* _TASK TO COMPLETE_: Nothing outside the range below should be printed. Output exactly the lines from the line with "[Mail Gönder] (163, 589)" to the line with "[button] (290, 590)", both included.

#### MATERIAL FOR THIS TASK

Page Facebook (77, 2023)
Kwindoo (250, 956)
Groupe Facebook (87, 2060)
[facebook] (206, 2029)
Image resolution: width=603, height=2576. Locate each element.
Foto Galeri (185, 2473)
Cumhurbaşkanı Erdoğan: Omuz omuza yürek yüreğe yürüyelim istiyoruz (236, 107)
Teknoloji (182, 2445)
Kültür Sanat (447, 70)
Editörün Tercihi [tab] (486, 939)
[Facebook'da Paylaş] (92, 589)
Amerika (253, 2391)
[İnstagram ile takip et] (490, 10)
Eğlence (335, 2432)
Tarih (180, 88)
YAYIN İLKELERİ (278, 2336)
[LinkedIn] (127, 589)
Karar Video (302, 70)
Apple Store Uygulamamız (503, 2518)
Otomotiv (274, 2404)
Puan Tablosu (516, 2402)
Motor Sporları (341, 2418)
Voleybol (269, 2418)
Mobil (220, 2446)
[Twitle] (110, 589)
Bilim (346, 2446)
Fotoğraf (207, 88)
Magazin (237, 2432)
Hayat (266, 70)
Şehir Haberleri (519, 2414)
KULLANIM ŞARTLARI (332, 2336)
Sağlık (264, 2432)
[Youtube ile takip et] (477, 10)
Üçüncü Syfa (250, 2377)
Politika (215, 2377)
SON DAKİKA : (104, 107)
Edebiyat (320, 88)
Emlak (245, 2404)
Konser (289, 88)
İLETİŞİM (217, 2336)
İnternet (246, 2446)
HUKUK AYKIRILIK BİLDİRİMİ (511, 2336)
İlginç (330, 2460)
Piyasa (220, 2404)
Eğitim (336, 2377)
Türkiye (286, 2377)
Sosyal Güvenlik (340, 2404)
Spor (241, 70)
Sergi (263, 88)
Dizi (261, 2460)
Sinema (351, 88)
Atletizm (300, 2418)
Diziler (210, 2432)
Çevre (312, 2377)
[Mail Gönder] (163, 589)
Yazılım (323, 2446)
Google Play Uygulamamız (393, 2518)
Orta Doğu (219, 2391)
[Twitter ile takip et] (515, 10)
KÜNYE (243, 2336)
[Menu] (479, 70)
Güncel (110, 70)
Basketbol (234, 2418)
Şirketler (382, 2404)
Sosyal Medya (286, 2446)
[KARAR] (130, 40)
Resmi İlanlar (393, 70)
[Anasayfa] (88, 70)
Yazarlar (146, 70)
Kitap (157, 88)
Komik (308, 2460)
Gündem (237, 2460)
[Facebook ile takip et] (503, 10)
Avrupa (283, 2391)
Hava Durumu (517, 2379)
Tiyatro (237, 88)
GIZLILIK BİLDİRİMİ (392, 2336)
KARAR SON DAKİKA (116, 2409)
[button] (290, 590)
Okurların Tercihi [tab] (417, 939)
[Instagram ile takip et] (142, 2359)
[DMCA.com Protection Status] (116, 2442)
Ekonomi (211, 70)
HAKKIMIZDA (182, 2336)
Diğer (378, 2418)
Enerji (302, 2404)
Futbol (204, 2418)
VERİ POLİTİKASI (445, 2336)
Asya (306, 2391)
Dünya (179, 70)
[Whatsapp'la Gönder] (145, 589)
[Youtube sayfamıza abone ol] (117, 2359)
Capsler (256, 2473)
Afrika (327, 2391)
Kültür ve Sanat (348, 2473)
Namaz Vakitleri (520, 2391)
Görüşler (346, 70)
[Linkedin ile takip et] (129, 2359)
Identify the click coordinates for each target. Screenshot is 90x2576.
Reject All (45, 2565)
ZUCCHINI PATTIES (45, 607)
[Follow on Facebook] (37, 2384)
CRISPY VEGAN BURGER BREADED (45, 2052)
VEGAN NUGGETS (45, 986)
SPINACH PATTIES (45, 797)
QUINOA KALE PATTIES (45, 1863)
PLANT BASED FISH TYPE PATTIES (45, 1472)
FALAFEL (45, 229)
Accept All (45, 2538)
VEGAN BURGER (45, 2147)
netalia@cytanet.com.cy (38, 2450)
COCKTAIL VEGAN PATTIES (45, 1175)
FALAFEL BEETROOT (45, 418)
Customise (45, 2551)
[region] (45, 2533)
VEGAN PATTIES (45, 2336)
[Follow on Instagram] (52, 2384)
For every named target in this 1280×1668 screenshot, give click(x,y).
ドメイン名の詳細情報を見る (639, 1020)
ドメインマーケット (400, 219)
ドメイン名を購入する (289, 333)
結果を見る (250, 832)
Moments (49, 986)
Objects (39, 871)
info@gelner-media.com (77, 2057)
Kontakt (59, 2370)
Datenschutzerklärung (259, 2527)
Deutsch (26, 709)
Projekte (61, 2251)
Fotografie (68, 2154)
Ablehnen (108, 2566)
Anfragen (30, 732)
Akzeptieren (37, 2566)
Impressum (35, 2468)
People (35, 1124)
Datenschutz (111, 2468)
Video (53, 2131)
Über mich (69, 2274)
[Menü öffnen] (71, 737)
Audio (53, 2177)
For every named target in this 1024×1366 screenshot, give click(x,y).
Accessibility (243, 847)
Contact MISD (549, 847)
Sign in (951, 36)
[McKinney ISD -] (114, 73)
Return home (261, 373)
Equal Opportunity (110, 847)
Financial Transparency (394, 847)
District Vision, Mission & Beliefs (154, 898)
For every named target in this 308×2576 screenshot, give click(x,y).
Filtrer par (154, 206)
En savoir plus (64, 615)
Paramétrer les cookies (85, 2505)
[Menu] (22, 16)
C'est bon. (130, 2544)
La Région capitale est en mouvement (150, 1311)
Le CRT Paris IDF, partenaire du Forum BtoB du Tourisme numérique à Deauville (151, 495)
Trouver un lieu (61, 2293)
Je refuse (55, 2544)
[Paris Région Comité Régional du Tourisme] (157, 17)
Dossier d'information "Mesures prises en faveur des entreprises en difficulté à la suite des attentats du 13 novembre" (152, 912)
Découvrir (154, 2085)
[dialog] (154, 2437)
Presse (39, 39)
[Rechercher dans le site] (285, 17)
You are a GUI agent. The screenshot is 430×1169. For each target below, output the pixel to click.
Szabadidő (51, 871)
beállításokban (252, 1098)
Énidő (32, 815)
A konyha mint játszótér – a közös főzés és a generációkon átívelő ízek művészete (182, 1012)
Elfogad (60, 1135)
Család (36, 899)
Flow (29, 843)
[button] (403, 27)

########

* _ANSWER AREA_:
[Mail Gönder] (163, 589)
Yazılım (323, 2446)
Google Play Uygulamamız (393, 2518)
Orta Doğu (219, 2391)
[Twitter ile takip et] (515, 10)
KÜNYE (243, 2336)
[Menu] (479, 70)
Güncel (110, 70)
Basketbol (234, 2418)
Şirketler (382, 2404)
Sosyal Medya (286, 2446)
[KARAR] (130, 40)
Resmi İlanlar (393, 70)
[Anasayfa] (88, 70)
Yazarlar (146, 70)
Kitap (157, 88)
Komik (308, 2460)
Gündem (237, 2460)
[Facebook ile takip et] (503, 10)
Avrupa (283, 2391)
Hava Durumu (517, 2379)
Tiyatro (237, 88)
GIZLILIK BİLDİRİMİ (392, 2336)
KARAR SON DAKİKA (116, 2409)
[button] (290, 590)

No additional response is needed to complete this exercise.